▸ ENTRIES PROVIDED:

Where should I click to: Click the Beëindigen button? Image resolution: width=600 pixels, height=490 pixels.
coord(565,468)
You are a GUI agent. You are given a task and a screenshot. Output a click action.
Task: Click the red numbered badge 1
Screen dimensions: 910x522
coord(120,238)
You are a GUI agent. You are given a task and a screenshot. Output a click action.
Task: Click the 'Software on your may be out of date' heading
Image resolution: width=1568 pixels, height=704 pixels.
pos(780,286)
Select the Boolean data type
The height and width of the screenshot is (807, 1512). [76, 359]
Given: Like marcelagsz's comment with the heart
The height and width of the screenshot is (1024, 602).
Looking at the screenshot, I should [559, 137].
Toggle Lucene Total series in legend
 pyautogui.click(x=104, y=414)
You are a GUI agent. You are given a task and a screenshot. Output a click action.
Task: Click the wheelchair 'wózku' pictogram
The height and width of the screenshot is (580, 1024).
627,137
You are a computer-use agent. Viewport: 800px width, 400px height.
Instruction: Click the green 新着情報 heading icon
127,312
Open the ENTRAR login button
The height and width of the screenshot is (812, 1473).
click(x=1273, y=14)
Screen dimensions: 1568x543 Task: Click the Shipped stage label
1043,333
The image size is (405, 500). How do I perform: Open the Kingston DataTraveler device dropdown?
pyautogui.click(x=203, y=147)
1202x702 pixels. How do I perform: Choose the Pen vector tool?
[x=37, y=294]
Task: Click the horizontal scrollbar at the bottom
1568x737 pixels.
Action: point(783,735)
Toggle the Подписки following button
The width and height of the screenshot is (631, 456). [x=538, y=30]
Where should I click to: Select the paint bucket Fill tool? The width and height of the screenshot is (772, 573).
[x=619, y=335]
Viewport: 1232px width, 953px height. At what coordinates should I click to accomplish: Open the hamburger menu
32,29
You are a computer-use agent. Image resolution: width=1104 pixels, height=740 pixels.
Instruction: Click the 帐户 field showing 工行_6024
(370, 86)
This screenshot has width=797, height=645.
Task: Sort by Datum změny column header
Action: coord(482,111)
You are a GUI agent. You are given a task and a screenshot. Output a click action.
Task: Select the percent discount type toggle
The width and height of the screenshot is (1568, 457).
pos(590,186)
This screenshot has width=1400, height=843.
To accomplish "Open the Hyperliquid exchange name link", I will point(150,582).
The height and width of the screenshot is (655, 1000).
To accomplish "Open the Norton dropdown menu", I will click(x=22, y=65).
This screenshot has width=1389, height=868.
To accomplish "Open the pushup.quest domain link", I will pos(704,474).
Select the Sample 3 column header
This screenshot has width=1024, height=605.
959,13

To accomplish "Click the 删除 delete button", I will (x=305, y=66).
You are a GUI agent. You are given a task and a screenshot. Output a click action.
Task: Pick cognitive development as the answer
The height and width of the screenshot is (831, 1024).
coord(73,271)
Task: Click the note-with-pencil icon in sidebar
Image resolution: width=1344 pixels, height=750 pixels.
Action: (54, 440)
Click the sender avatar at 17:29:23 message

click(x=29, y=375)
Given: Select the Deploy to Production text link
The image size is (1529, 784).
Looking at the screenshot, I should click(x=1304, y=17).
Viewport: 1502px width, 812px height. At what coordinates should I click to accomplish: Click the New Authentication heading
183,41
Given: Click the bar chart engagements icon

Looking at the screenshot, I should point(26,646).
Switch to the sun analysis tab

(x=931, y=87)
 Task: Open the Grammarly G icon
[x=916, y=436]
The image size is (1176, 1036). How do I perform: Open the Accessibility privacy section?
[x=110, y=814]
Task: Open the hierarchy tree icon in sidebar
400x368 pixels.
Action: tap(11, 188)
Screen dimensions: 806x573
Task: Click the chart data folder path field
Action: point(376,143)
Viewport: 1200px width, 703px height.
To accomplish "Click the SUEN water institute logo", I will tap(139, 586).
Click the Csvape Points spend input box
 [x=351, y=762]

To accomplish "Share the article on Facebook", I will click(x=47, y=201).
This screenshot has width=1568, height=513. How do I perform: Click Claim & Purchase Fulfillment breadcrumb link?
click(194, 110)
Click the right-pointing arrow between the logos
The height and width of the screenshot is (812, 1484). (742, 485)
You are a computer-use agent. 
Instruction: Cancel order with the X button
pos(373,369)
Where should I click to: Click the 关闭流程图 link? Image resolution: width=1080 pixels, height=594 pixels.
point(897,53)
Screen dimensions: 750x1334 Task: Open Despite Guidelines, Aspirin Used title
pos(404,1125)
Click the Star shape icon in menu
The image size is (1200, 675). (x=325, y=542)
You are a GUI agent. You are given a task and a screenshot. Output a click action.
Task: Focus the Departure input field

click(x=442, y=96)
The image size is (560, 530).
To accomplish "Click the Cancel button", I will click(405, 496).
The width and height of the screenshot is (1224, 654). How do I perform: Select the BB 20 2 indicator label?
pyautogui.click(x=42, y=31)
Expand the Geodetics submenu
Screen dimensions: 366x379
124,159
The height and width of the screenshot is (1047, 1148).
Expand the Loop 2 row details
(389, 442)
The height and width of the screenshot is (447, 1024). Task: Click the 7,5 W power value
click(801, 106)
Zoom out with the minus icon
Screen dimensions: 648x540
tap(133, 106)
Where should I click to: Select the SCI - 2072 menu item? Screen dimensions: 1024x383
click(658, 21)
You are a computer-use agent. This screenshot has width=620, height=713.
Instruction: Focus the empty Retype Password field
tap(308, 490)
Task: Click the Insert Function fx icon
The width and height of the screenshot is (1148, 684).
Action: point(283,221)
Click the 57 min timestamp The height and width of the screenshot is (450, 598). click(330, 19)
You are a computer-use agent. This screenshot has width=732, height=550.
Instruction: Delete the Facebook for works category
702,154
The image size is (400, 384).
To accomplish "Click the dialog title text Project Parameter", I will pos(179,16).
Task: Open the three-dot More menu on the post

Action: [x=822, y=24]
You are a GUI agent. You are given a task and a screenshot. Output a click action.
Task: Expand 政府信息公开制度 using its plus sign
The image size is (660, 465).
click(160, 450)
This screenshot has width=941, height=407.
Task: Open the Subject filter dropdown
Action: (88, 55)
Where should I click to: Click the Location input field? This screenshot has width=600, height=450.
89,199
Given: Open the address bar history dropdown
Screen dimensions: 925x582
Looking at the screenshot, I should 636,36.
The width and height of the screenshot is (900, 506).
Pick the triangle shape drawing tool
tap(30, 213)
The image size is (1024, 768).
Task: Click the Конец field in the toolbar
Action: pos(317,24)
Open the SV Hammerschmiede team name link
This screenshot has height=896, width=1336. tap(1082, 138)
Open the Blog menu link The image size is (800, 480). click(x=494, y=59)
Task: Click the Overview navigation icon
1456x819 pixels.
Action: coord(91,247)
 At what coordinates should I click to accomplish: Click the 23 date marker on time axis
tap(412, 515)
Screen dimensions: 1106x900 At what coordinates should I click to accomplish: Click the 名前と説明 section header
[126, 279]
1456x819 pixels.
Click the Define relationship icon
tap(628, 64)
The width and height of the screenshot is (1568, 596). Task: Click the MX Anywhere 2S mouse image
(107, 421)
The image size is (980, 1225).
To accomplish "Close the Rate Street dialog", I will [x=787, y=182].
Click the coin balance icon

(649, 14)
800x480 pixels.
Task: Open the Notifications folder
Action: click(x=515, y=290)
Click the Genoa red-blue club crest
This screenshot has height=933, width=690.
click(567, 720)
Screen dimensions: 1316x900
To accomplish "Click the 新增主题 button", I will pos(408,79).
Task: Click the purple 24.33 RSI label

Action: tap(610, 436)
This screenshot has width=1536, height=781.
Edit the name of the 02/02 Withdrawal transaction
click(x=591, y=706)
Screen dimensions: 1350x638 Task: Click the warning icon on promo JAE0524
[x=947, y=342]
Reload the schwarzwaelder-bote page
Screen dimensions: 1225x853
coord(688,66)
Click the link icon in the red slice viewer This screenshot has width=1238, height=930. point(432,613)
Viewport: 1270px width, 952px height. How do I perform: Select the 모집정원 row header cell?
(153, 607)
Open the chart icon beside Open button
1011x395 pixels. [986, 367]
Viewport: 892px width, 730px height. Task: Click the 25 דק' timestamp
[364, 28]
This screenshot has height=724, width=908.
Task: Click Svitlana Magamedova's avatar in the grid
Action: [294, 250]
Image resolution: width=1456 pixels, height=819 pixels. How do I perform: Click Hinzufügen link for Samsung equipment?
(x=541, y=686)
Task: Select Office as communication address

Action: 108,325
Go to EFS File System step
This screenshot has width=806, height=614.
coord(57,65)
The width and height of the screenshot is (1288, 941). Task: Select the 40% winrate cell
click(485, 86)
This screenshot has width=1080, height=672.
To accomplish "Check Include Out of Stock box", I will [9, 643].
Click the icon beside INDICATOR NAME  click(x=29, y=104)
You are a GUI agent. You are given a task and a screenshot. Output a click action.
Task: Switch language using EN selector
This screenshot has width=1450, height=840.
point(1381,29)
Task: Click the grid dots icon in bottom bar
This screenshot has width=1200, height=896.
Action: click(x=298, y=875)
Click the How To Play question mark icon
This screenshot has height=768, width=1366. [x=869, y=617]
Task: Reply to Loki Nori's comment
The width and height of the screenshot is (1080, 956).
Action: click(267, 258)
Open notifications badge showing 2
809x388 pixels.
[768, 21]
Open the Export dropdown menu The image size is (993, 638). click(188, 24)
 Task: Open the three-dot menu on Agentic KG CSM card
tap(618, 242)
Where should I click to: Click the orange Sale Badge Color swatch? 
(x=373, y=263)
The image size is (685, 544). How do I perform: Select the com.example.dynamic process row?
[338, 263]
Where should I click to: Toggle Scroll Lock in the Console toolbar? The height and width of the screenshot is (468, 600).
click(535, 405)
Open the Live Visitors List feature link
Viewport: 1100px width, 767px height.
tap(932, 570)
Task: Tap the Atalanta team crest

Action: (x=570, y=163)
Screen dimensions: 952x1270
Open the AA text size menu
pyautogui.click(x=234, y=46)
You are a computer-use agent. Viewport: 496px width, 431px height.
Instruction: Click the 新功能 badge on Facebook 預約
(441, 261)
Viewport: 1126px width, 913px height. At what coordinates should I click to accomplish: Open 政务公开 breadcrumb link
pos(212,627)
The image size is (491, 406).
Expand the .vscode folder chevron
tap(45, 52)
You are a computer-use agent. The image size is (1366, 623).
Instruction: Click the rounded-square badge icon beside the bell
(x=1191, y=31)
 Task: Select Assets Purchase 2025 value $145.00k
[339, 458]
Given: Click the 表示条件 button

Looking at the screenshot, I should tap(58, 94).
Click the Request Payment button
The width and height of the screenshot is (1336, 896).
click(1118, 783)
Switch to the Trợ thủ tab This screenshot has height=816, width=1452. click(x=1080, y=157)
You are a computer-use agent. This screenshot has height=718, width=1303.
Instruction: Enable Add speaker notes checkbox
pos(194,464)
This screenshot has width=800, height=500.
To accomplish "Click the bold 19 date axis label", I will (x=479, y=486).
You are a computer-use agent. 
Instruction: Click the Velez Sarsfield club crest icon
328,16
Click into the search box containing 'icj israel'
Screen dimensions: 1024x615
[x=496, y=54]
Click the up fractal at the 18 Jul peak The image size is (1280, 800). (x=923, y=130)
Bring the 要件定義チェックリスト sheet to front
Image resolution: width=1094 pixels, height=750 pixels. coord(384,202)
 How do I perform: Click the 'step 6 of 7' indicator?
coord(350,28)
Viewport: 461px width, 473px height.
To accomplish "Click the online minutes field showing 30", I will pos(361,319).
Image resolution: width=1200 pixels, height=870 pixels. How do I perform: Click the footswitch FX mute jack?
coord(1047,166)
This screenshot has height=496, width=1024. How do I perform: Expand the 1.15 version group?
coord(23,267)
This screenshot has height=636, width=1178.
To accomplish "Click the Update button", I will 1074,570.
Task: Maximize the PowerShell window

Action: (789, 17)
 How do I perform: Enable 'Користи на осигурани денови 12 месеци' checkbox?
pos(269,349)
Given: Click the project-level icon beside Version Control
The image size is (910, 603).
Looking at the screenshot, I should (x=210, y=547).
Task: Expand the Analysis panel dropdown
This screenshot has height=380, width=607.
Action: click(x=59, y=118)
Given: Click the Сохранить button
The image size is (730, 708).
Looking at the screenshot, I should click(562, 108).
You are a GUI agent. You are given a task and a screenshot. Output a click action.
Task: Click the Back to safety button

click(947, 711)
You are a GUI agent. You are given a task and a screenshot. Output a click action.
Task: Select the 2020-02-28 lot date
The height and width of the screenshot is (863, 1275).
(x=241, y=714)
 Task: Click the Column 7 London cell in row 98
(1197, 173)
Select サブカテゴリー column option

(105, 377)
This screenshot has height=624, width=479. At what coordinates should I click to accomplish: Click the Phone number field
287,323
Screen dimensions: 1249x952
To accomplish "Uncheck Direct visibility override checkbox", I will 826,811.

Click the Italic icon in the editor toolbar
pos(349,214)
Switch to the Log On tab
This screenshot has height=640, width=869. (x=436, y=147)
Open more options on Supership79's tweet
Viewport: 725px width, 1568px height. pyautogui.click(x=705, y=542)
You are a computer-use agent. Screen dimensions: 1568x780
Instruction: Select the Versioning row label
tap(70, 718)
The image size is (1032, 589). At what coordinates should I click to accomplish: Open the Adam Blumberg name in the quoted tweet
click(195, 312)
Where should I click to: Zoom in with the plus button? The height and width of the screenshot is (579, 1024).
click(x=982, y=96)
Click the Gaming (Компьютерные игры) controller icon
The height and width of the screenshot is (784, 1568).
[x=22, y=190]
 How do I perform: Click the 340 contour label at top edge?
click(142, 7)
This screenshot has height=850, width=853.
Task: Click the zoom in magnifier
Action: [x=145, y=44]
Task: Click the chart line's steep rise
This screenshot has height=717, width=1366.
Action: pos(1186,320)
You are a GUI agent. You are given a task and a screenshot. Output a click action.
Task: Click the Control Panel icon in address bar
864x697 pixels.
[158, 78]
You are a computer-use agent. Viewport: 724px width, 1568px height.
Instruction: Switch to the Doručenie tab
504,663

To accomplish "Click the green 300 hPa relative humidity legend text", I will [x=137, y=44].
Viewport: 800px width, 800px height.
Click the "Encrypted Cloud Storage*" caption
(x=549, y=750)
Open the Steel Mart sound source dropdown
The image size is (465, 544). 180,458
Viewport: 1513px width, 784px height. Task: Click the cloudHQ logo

▸ REQUIRED WORK:
Transcribe the listing above line for line, from the first line to the line containing "Task: Click the red numbered badge 1", inclusive, with no other lines.

▸ RESULT BELOW:
Where should I click to: Click the Beëindigen button? Image resolution: width=600 pixels, height=490 pixels.
coord(565,468)
You are a GUI agent. You are given a task and a screenshot. Output a click action.
Task: Click the red numbered badge 1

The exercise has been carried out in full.